Brief

Von Johann Karl Friedrich Jarick (vor 19. Januar Wintermonat 1817)

Bitte um G.s Urteil über beifolgenden, noch ungedruckten deutschthümlichen Brief; erwähnt: Klopstock, den J. nicht mehr fragen könne, sein vormaliger Lehrer C. M. Pauli und sein Lehrer und Gönner J. G. Büsching. J. verehre G. als unsern deutschen Meister; "Götz von Berlichingen" sei sein Lieblingsbuch. - Von Büsching habe J. die von G. gesandten Altdeutschen Bilder aus dem Sächs.
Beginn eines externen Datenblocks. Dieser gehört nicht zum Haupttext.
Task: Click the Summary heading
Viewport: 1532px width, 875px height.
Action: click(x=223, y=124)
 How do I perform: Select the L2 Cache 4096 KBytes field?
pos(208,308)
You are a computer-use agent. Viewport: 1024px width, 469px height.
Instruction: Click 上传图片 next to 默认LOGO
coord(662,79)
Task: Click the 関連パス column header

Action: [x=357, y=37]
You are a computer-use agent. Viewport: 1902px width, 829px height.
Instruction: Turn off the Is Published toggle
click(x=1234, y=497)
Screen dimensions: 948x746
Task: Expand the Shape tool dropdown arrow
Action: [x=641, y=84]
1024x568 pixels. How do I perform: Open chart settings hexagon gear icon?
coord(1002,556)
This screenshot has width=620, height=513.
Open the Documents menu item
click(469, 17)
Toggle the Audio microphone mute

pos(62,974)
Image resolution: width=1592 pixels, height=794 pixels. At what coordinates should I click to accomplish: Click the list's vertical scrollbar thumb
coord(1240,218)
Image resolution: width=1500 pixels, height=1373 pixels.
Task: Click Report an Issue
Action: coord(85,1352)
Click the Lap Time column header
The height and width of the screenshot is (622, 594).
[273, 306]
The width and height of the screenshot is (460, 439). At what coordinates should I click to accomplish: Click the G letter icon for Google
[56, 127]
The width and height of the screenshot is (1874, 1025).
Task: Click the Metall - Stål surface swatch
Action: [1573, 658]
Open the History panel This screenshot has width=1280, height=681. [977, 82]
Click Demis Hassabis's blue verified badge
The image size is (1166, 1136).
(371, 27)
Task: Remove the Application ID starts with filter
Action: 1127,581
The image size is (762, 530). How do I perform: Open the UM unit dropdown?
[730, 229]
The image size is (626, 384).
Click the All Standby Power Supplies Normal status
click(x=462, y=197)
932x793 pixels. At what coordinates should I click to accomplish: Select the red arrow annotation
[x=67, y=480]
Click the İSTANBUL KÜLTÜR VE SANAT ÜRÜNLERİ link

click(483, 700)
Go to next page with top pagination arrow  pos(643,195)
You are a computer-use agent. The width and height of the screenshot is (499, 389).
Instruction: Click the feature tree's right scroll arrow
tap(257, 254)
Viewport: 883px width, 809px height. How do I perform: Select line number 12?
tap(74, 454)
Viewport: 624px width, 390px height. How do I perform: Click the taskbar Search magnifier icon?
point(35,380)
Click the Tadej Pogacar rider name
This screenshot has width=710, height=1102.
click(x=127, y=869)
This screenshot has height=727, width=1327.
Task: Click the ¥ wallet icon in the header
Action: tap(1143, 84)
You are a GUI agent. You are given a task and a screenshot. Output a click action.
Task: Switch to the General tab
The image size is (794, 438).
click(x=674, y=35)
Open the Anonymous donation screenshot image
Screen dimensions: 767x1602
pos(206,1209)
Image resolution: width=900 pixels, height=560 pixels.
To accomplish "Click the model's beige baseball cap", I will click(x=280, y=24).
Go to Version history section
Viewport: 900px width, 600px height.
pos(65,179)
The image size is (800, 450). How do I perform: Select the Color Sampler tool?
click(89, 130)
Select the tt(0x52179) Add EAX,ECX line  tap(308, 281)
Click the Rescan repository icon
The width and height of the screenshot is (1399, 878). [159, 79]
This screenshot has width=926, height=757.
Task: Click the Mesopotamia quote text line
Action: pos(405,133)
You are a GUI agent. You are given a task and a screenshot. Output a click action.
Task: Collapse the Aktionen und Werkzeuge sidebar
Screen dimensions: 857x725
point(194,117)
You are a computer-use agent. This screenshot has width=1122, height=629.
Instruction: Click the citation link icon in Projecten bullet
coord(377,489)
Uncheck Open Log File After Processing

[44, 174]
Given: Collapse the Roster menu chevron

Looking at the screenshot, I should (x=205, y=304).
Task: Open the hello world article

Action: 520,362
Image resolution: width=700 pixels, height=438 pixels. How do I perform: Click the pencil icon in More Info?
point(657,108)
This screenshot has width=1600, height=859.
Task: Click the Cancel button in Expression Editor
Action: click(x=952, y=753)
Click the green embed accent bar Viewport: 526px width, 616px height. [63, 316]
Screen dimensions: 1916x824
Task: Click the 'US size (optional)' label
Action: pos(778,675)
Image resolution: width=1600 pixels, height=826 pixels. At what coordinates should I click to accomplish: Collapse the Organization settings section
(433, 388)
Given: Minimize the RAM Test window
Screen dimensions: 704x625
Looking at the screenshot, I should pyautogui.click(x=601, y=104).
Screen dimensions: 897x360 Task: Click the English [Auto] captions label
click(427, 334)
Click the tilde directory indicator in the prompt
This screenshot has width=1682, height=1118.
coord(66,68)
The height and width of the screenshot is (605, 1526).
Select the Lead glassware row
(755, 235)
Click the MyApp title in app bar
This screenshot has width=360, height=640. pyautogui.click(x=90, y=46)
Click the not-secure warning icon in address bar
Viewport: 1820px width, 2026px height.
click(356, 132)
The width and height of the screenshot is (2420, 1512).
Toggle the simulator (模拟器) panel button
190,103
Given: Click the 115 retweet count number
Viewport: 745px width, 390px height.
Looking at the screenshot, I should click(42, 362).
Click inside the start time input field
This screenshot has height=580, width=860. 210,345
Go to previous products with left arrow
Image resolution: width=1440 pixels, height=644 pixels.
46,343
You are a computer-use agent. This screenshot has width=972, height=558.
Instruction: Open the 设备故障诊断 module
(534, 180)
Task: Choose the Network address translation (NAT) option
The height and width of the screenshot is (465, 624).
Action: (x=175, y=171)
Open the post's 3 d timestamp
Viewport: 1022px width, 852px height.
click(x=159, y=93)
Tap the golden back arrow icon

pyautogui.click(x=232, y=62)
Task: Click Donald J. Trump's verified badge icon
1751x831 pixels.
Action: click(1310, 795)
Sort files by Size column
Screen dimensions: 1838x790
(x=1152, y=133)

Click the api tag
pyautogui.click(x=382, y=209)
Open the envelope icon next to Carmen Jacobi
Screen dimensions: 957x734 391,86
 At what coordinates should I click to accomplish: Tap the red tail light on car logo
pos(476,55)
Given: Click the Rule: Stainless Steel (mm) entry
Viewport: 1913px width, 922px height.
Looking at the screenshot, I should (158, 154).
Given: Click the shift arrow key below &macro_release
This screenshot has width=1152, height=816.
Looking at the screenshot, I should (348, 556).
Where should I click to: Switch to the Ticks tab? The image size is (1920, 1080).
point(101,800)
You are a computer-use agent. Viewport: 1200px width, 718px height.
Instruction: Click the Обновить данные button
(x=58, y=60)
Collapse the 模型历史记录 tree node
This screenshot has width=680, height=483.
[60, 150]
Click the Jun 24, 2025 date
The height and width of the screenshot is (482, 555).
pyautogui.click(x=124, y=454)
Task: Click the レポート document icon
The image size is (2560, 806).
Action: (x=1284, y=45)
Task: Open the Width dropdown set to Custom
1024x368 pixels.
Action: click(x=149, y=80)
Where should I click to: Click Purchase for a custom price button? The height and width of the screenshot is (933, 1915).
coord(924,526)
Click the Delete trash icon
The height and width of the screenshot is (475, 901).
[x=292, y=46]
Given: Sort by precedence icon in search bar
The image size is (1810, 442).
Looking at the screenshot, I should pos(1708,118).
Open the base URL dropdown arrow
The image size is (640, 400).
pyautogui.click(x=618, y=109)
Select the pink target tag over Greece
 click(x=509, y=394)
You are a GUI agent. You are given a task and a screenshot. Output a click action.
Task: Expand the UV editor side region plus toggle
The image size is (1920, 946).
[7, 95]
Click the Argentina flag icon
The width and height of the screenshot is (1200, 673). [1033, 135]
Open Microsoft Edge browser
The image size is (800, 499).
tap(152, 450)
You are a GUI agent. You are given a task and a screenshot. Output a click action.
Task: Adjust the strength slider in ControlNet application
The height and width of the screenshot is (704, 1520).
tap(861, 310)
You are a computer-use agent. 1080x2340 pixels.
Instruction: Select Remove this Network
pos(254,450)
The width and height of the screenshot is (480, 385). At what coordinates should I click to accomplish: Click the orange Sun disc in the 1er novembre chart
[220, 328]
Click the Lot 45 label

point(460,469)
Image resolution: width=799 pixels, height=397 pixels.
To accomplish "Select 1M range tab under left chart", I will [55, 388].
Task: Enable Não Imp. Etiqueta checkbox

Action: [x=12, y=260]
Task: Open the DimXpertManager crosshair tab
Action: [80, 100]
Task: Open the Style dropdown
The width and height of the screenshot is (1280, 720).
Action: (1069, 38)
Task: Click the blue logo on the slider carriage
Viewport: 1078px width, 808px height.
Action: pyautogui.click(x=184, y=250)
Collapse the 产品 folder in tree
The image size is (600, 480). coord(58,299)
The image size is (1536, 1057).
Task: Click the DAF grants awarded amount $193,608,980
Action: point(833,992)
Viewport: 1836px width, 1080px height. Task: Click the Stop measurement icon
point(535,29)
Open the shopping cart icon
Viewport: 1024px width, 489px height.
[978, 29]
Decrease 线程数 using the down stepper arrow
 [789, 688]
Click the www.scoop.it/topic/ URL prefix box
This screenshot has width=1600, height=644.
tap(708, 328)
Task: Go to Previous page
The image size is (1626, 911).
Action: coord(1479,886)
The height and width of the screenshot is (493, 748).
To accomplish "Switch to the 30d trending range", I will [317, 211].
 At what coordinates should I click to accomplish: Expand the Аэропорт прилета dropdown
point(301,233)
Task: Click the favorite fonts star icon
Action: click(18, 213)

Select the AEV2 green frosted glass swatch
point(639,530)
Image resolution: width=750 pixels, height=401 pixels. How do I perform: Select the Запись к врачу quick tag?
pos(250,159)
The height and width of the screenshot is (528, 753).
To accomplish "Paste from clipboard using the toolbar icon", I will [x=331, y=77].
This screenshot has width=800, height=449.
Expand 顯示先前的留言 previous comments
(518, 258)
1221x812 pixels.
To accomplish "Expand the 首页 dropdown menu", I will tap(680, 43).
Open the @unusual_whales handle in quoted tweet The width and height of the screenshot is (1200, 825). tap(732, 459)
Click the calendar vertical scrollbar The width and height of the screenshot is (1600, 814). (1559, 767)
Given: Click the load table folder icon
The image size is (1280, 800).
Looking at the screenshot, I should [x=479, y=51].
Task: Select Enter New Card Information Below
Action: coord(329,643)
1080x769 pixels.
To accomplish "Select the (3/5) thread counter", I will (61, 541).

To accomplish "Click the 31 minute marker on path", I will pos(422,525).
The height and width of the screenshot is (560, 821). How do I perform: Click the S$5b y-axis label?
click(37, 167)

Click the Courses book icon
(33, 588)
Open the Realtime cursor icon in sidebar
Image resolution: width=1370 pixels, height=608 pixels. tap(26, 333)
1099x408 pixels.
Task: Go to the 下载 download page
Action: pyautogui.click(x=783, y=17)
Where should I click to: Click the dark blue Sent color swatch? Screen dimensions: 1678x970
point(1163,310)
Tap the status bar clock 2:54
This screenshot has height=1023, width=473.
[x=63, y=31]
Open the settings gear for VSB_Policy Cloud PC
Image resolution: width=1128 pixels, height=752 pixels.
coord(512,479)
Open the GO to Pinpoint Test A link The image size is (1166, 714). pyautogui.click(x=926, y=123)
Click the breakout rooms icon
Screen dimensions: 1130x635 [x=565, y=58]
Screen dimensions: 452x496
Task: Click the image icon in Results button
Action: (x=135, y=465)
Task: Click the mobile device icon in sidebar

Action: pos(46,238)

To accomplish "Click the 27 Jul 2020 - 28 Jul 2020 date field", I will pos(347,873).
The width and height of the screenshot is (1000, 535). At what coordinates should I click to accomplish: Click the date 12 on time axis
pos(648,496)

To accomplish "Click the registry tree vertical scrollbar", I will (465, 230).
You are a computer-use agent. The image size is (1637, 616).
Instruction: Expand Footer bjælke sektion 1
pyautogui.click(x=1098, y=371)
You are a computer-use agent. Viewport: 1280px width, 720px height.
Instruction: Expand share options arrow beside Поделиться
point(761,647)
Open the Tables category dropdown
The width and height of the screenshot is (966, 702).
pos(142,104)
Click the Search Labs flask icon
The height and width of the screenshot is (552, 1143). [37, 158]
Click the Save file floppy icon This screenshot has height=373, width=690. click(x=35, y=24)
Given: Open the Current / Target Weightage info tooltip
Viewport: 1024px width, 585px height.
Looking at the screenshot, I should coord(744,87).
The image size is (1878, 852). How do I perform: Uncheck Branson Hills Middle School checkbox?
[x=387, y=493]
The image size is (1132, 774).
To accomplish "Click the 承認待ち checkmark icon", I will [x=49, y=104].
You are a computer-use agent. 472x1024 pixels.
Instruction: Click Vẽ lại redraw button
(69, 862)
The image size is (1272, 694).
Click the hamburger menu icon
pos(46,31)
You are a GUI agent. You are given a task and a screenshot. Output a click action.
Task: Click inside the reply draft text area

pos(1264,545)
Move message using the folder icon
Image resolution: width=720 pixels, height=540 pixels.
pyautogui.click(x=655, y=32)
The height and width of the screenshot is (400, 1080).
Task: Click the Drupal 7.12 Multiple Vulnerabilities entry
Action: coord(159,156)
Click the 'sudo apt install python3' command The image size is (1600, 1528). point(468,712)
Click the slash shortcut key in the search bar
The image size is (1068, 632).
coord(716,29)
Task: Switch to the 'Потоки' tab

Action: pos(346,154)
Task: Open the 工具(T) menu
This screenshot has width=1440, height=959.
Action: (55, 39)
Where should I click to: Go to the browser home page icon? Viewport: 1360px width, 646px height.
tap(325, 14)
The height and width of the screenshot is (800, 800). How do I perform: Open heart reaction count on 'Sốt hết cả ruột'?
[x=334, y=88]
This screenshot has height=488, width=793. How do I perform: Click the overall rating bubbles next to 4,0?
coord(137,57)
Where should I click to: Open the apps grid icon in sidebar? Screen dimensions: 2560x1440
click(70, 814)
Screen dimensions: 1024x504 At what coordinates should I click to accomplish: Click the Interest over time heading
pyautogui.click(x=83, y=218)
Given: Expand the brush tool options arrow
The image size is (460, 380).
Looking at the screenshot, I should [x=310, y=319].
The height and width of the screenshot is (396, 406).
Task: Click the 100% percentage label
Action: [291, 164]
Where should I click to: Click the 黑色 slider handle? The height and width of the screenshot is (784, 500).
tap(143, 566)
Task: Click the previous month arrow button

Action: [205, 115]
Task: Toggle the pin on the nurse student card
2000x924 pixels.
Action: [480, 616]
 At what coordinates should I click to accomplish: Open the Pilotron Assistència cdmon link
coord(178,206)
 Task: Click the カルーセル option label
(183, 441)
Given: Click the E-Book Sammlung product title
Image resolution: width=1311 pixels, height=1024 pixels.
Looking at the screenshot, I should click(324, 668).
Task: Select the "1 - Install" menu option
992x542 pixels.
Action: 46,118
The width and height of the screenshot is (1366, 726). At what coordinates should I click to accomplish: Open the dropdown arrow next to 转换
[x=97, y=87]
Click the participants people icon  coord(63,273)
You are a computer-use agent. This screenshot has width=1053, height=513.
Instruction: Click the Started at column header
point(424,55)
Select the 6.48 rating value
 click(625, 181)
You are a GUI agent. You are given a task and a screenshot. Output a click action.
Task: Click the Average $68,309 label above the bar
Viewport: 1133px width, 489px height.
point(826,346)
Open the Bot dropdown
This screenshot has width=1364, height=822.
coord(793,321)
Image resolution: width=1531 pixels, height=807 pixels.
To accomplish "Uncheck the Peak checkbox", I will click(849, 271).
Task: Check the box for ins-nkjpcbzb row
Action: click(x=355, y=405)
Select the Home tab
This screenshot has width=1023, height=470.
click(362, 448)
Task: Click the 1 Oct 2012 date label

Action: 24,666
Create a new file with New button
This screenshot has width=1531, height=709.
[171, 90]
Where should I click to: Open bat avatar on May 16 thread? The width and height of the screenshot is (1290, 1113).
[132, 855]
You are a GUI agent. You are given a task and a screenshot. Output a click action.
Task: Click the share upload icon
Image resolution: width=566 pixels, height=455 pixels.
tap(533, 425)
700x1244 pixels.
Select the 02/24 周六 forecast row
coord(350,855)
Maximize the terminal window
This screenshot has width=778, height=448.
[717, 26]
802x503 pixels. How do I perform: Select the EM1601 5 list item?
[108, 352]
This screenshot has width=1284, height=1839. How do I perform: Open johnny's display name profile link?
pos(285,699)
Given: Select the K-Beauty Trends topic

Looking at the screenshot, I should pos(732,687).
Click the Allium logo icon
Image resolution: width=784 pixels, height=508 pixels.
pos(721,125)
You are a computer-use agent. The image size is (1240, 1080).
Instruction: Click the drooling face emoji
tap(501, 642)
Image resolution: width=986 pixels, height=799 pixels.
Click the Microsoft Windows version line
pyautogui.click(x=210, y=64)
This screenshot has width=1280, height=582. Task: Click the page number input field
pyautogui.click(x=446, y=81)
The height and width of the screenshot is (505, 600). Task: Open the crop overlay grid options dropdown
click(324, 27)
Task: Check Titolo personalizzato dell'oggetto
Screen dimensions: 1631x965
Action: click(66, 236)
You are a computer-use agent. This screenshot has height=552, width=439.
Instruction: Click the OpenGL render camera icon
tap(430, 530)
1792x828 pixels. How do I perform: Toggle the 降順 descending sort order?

Land- und Lehnrechte (Eike von Repgow "Sachsenspiegel", Oldenburger Handschrift) zur Ansicht und Untersuchung erhalten. Gern würde er etwas Gediegenes darüber in den "Wöchentlichen Nachrichten" bekanntmachen (vgl. RA 7, Nr. 627 und RA 7, Nr. 808). - J. widme sich neben der Rechtswissenschaft [...] der deutschen Alterthumskunde und pflege mit äußerer Aufopferung der Liebschaft mit dem Echtdeutschen. - Angabe seiner Adresse.